Andrzej Bialecki wrote:
Shouldn't such changes be reserved for major releases, i.e. for 0.7?
Nutch relies heavily on UTF8 being the default, this change will make it
more difficult to upgrade it to 0.6.2.
Good question. I think the intent was to switch as much as possible
from UTF8 to Text in 0.6. Lots of things were switched, but these
defaults were missed. So I was considering 0.6 the major release that
contains the change from UTF8 to Text in public APIs.
Right now, in 0.6, the default input format is not consistent
(TextInputFormat now returns Text, not UTF8). In our current monthly
release strategy, the .0 releases are effectively alphas, candidates
that sometimes are good enough to become the final release, and
sometimes require point releases.
A consistent alternative might be to revert other places where UTF8 was
changed to Text.
http://issues.apache.org/jira/browse/HADOOP-450 (TextInputFormat)

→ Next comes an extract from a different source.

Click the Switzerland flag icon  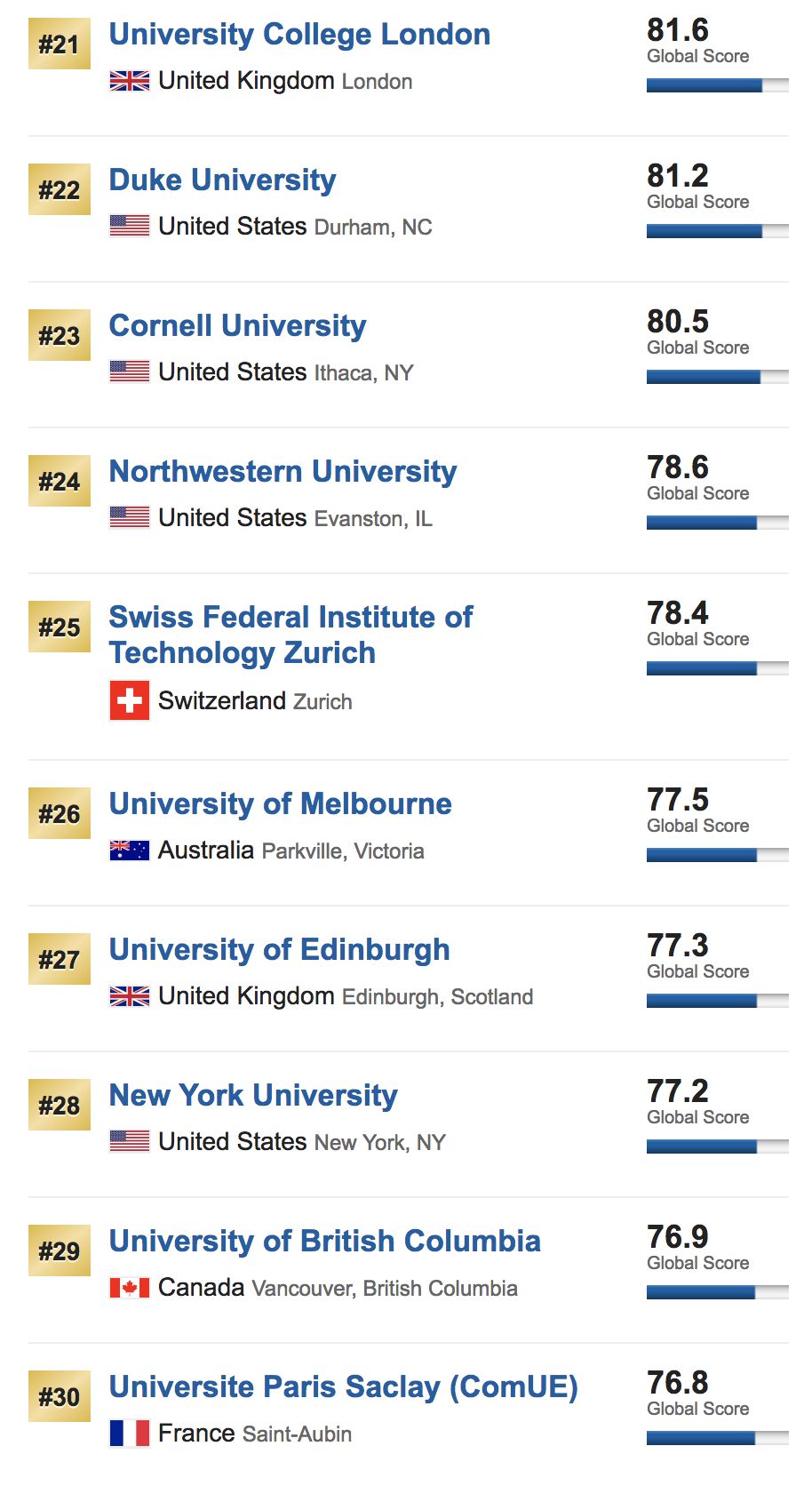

http://issues.apache.org/jira/browse/HADOOP-499 (contrib/streaming)
http://issues.apache.org/jira/browse/HADOOP-460 (smallJobsBenchmark)
So should we revert these in 0.6?
The patch of http://issues.apache.org/jira/browse/HADOOP-533 seemed like
the simplest way to make 0.6 consistent.
I hate incompatible changes, but didn't see a way to make this change
compatibly, yet it seems like a good change. What do you think?
Doug